Book Excerpt:

Cleveland Food Memories

Gail Ghetia Bellamy

Excerpts from

Welcome to “Northeat Ohio”

Imagine that it's a thousand years from now and archaeologists are sifting through the Beatles layer of civilization, looking for the Sinatra layer.

When they get down to city chicken skewers and empty Hough Bakery boxes alongside half-burned little candles, they'll know they've found Twentieth-Century Cleveland. We're a legendary knife-and-fork city, filled with people who can be identified by their food preferences.

You know you're a Clevelander if you're familiar with city chicken. It isn't a bird you ever studied in zoology class or a definition you'll find in most culinary dictionaries, but you can still see the cubed pork and veal in our supermarket butcher cases, sold in packages with those little wooden skewers. If you've ever blown out the candles on a Hough Bakery birthday cake, wiped away an ice-cream moustache after drinking a malted at the Frosty Bar in Higbee's basement downtown, ordered another hot dog at a ball game because you liked the mustard, or eaten way too many candy kisses at Euclid Beach Park, chances are you're a baby boomer who grew up in Cleveland.

Let's face it: The region surrounding Cleveland might just as aptly be called Northeat Ohio. We love to chow down. Rib fans congregate around smoking grills in the city's parks, lake perch aficionados know where to find a great fish fry, and steak-lovers have their choice of hot spots. We've always had lots of great stuff on our plates, and it's a good thing, too, because we take food seriously.

The Great Seal of the State of Ohio features a sheaf of wheat that symbolizes our agricultural strength. The flag of Cleveland might just as well depict a napkin being tucked into a shirt collar, symbolizing our great chow-houndery. During the warm-weather months, we'll drive way across town for the fare at ethnic fairs and cultural festivals. We talk about food, we read about food, and we reminisce about it.

Maybe you've studied Cleveland's weather and its topography. If so, you know we've got it made for growing some yummy seasonal and regional foods. This is a great area for fruits and vegetables. In summer, we have our pick of robust ears of sweet corn, plump flavorful tomatoes, or juicy peaches. During the autumn harvest season, we have a wealth of opportunities to buy pumpkins and apples. Late winter and early spring bring maple syrup season.

Gardeners and gourmands alike are sometimes surprised to learn that this is also a city of great food products. Cleveland gave the rest of the country Stouffer's Frozen Foods, Chef Boyardee spaghetti sauce, Life Savers candy, and Beeman's Pepsin Gum. But we've kept for ourselves the treasured memories of our favorite food spots.

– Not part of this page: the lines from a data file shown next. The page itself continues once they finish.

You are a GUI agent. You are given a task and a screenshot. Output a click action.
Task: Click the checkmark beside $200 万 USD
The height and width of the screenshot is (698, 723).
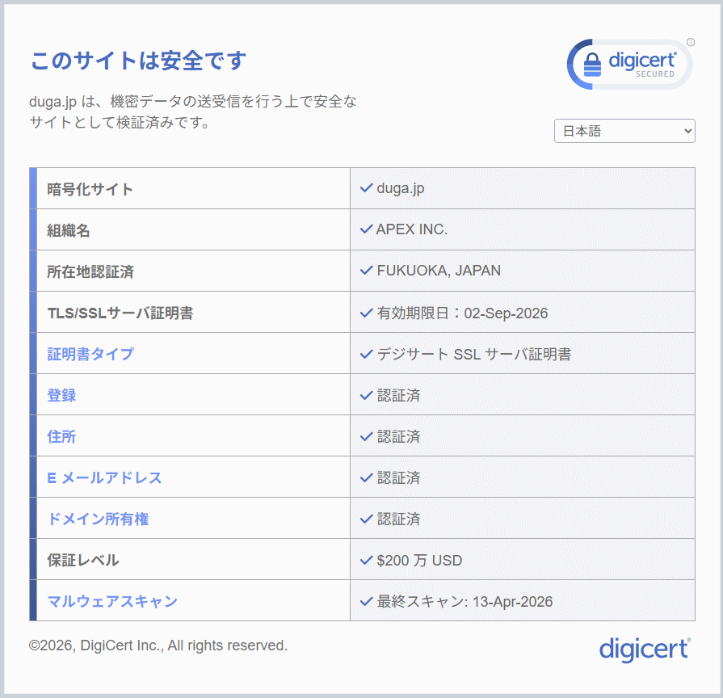366,560
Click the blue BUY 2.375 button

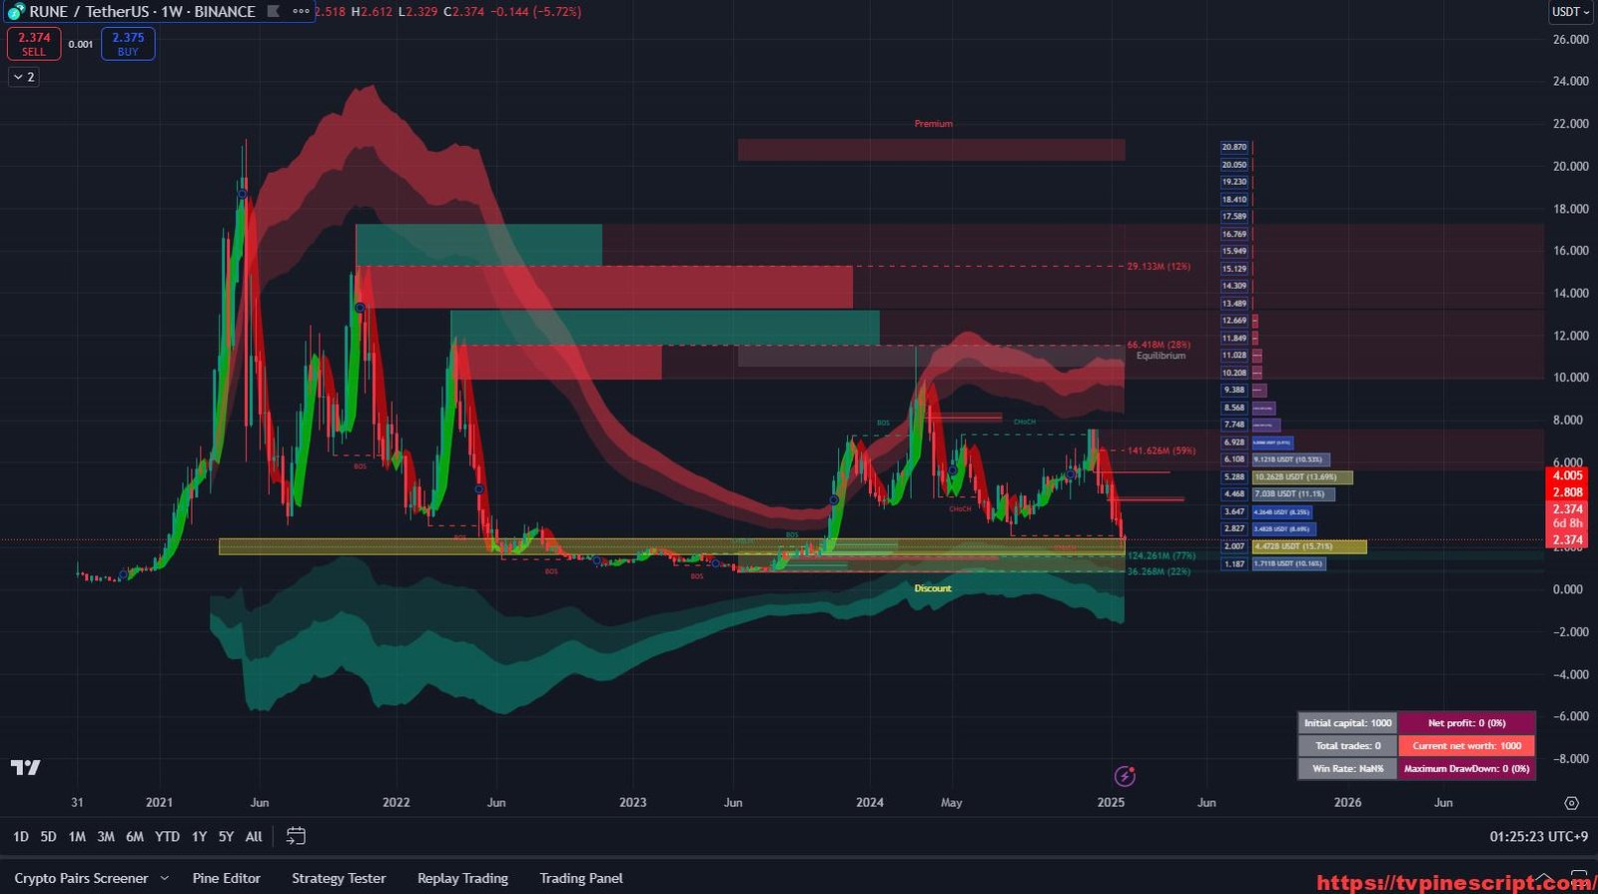[x=128, y=44]
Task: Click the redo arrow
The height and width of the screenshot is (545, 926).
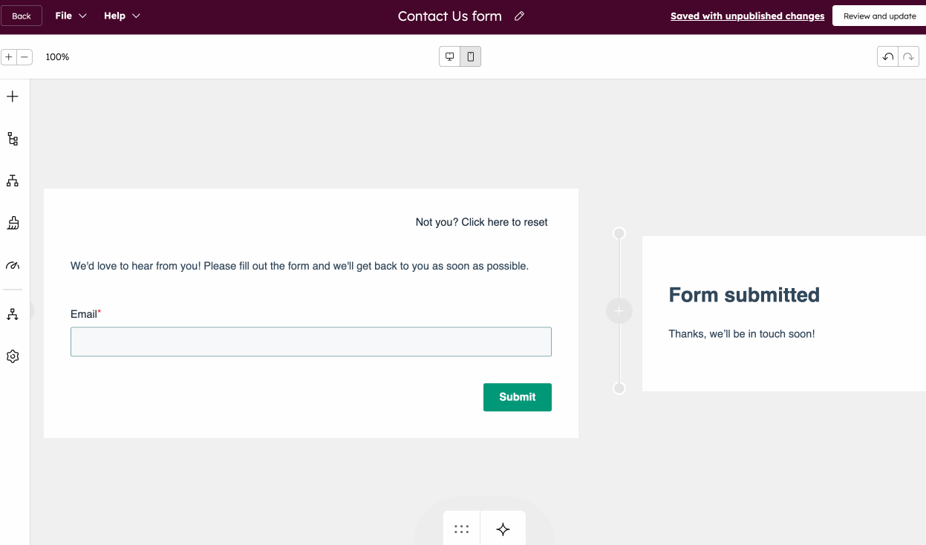Action: 908,56
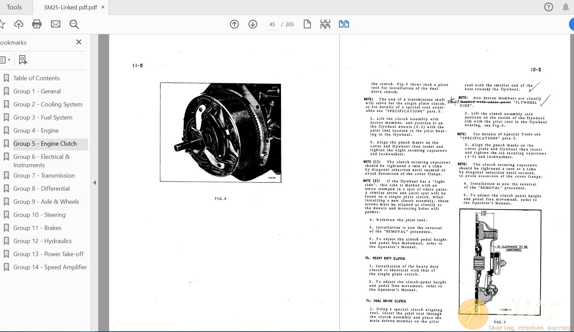
Task: Switch to the Tools tab
Action: tap(14, 7)
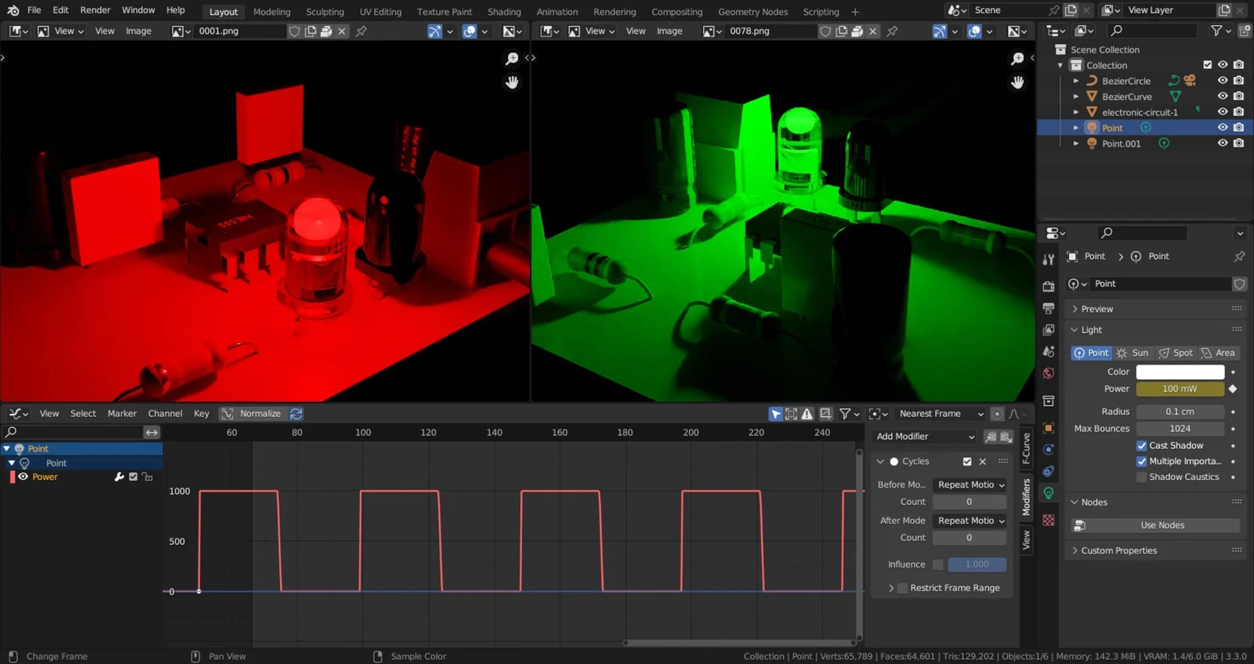Expand the Custom Properties panel

[x=1118, y=550]
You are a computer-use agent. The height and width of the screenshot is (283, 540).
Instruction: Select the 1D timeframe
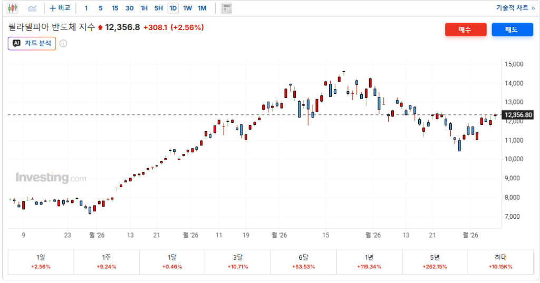173,8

Whenever anybody mentions Euclid Beach frozen custard or Ball Park Mustard within earshot of a couple of Clevelanders, you're bound to hear a sigh of nostalgia.

In fact, we're pretty spoiled. While the rest of the country was probably getting all excited back in 1903 just because ice-cream cones finally arrived on the scene, here in Cleveland we had double cause for celebration: That was also the year Hough Bakery was born. We got to have our cake, and ice-cream cones, too.

We all know how lucky we are. Unlike New Yorkers, we don't have to take a taxi to some dingy downtown grocery store with a produce section the size of an open suitcase just to meet up with an ear of corn—corn that's probably bounced around in the back of a hot truck for a few days, at that. In the fall, we can drive a short distance and buy ripe grapes fresh from the vine. We don't have to wait until they're doctored up and turned into wine, the way those folks do in Napa Valley, California.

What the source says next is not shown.